Chapter 10 focuses on optimizing the compute and availability of your data workloads running on Azure. Remember that when you provisioned the nodes that will run the batch job, you selected the VM size on which the job will run. You also selected how many nodes you wanted and the number of vCPUs. With some configuration, you can create an autoscale formula that increases the number of nodes when required and decreases them when not. This saves you money by only using the compute resources required. You can use attributes like CPU percentage and utilized memory, as well as the number of running tasks and inbound network traffic, to determine scale up or scale down logic. In addition to scaling Azure Batch nodes, you can also scale both SQL and Spark pools in Azure Synapse Analytics automatically.
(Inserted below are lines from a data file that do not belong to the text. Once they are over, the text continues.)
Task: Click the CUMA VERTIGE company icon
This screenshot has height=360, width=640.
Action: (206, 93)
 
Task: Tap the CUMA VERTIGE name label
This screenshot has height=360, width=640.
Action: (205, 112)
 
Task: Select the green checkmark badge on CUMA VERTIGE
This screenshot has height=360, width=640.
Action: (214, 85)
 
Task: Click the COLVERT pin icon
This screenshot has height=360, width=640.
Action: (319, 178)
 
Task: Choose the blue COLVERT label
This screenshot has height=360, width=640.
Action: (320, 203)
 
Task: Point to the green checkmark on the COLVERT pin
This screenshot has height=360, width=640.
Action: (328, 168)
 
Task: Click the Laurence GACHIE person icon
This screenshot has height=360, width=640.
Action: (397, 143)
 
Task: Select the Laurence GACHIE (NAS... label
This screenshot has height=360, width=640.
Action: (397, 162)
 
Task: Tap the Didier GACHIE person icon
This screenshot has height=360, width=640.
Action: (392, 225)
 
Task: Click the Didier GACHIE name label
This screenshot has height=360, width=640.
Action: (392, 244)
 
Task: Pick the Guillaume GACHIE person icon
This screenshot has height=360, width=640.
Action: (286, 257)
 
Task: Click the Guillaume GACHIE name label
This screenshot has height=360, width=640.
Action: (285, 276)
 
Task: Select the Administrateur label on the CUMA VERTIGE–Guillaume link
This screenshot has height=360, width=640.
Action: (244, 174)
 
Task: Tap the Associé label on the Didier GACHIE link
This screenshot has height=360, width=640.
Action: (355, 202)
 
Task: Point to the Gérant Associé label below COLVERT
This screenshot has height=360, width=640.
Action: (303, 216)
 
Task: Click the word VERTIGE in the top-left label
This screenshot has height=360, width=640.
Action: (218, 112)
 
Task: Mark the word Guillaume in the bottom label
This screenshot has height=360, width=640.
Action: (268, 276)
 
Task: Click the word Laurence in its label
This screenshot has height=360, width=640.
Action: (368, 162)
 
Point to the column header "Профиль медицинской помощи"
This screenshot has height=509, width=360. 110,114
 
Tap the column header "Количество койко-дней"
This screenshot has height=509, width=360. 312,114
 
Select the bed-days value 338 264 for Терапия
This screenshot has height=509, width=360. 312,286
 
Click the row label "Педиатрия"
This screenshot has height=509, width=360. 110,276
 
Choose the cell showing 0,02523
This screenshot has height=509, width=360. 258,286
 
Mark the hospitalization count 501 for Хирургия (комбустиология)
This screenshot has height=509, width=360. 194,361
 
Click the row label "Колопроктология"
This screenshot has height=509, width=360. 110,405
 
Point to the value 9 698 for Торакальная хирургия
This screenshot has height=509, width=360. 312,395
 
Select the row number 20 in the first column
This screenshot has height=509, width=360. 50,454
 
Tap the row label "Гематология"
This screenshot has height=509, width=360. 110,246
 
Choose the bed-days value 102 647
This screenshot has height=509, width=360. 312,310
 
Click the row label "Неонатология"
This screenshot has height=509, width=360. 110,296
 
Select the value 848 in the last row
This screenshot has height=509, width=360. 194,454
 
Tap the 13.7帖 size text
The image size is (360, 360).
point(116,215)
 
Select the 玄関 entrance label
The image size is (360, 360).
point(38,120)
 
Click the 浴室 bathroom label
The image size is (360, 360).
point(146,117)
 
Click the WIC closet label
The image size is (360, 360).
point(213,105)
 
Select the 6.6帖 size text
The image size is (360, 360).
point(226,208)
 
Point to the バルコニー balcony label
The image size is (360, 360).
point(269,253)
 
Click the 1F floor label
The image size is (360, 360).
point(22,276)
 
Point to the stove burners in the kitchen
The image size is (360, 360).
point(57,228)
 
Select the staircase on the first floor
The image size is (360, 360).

Again, there is more to come about this in Chapter 10.
Design and Configure Exception Handling
You can handle exceptions in source code like Python, Java, Scala, or C# by including your code within try{…} catch{…} blocks. When something unexpected happens in your code, the catch portion of your code is written specifically to handle that exception. You can decide to either retry the transaction or stop the code path execution completely. There is the same concept in T‐SQL commands that can handle and respond to exceptions. Keep in mind that if you do not place your code within these code blocks, the exception is considered unhandled and can crash the process and place the operating system or container into a bad state from which it cannot recover. This is known as a hung server and can result in schedules failing until the server is identified as being unhealthy, which results in a reboot, failover, or reconfiguration. From a pipeline perspective you have learned about linking pipeline activities (refer to Figure 6.20 and Figure 6.28). That you can link activities based on failure enables you to handle the fact that something unexpectedly went wrong. You may want to stop further activities from running if a failure is reached. Or, in some cases, the failure is expected, and the activity that runs due to the failure contains the logic to correct it. Chapter 9 and Chapter 10 include most of the details and Exercises about these topics.
Debug Spark Jobs Using the Spark UI
As you saw in Figure 6.42 and experienced in Exercise 6.8, there are some very nice features for managing and viewing the status of Spark jobs. There are also techniques for debugging and troubleshooting them. The details of these features are discussed in Chapter 10. There is also some related content later in this chapter, in the section “Manage Spark Jobs in a Pipeline.”